| 要旨トップ | 目次 | 日本生態学会第57回全国大会 (2010年3月,東京) 講演要旨


一般講演(ポスター発表) P2-296

ニホンツキノワグマの採食・移動・休息時間の評価手法

*有本勲(農工大・連合農学),後藤優介(立山カルデラ砂防博物館),永井知佳,古林賢恒(ライチョウ保護研究会),梶光一(農工大)

動物が採食,移動,社会行動,休息など様々な行動に割り振る時間(Time budget)は,彼らの生存や繁殖に大きく影響する.例えば霊長類では直接観察によりTime budgetは,利用する食物や齢・性によって異なることが報告されている.しかし,ツキノワグマは森林性であり直接観察が困難であることから情報が乏しい.近年,活動量センサ付きのGPS首輪が普及し,クマの位置情報と活動状態についてのより詳細なデータが取得可能になってきた.そこで, GPS首輪を用いてクマの採食・移動・休息時間の評価を試みた.
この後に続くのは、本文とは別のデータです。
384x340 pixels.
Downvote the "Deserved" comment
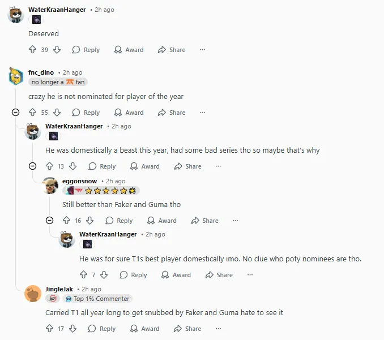(57, 50)
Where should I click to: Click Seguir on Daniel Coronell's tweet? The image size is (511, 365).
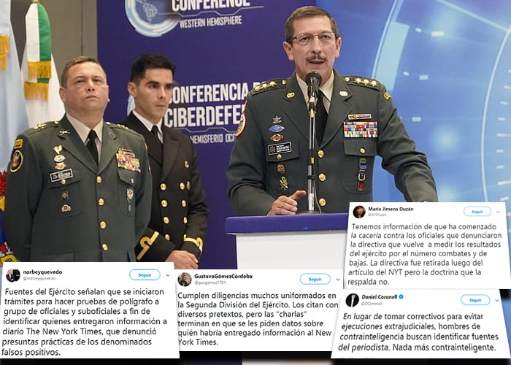point(475,300)
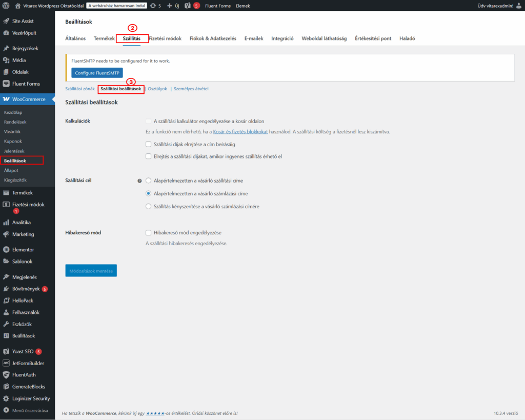Switch to Fizetési módok tab
The image size is (525, 420).
[x=165, y=38]
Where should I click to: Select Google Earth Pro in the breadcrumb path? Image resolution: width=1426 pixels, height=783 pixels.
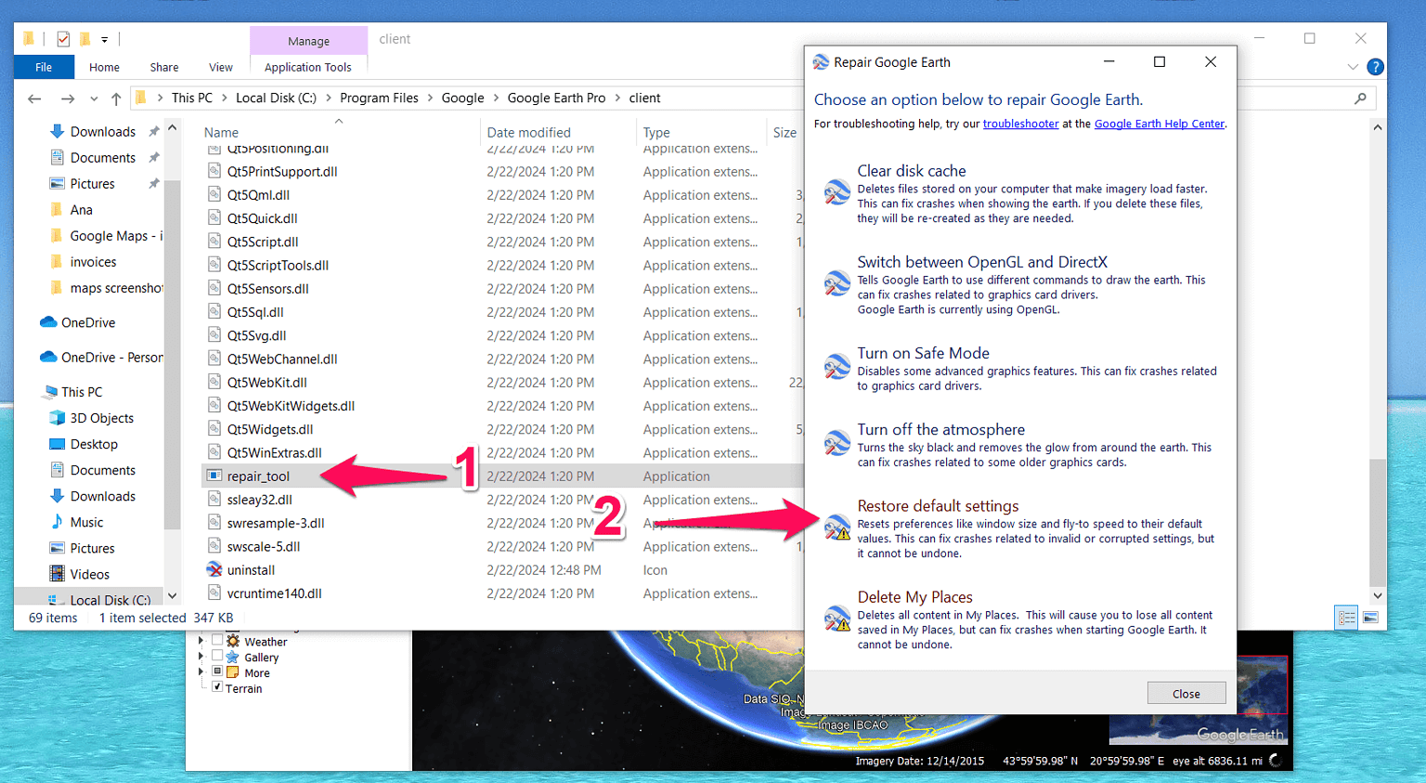pyautogui.click(x=556, y=98)
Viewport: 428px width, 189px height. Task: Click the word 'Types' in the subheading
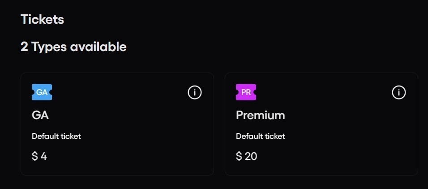(x=49, y=47)
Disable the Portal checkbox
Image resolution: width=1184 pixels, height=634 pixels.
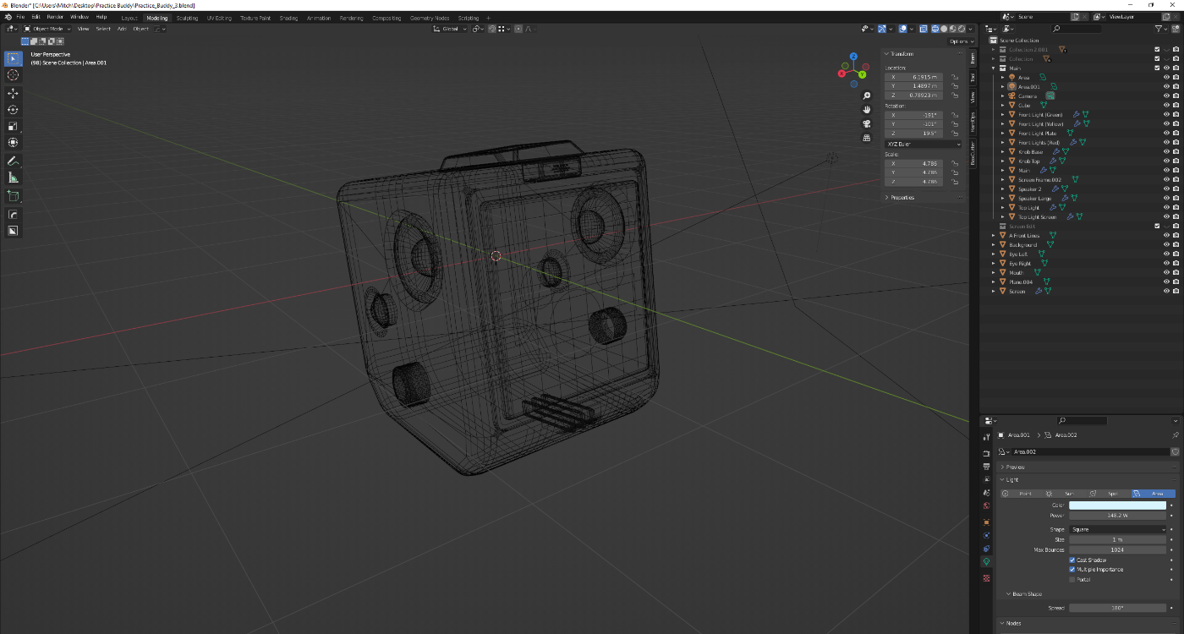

富山県の立山カルデラ周辺地域にて2頭のツキノワグマに活動量センサ付きGPS首輪(Lotek3300)を装着した.GPS測位間隔は最短の5分間に設定し,2004年10月16日〜10月31日(メス)および2005年9月16日〜9月21日(オス)のデータを取得した.活動量センサは5分間に首輪が揺れた回数(以下act値)を記録する. Time budgetの区分は,まずact値からクマの活動と休息を区分する基準(Kozakai et al. 2008)に則り,act値≦13のGPS測位点を“休息”とした.クマの秋の主な食物は木本性果実であり,それらを採食するためにクマ棚を形成することから,採食の際には1地点に長時間滞在すると考えられる.そこで活動(act値≧14)をクマの移動距離と移動角度の変化から“採食”(活動中の滞在)と“移動”に区分した.以上から,採食・移動・休息の割合を求めた.また,GPSの測位間隔がTime budgetの評価に与える影響を検討するために,5分間隔のGPSデータをもとに測位間隔を擬似的に長くした場合の変化を調べた.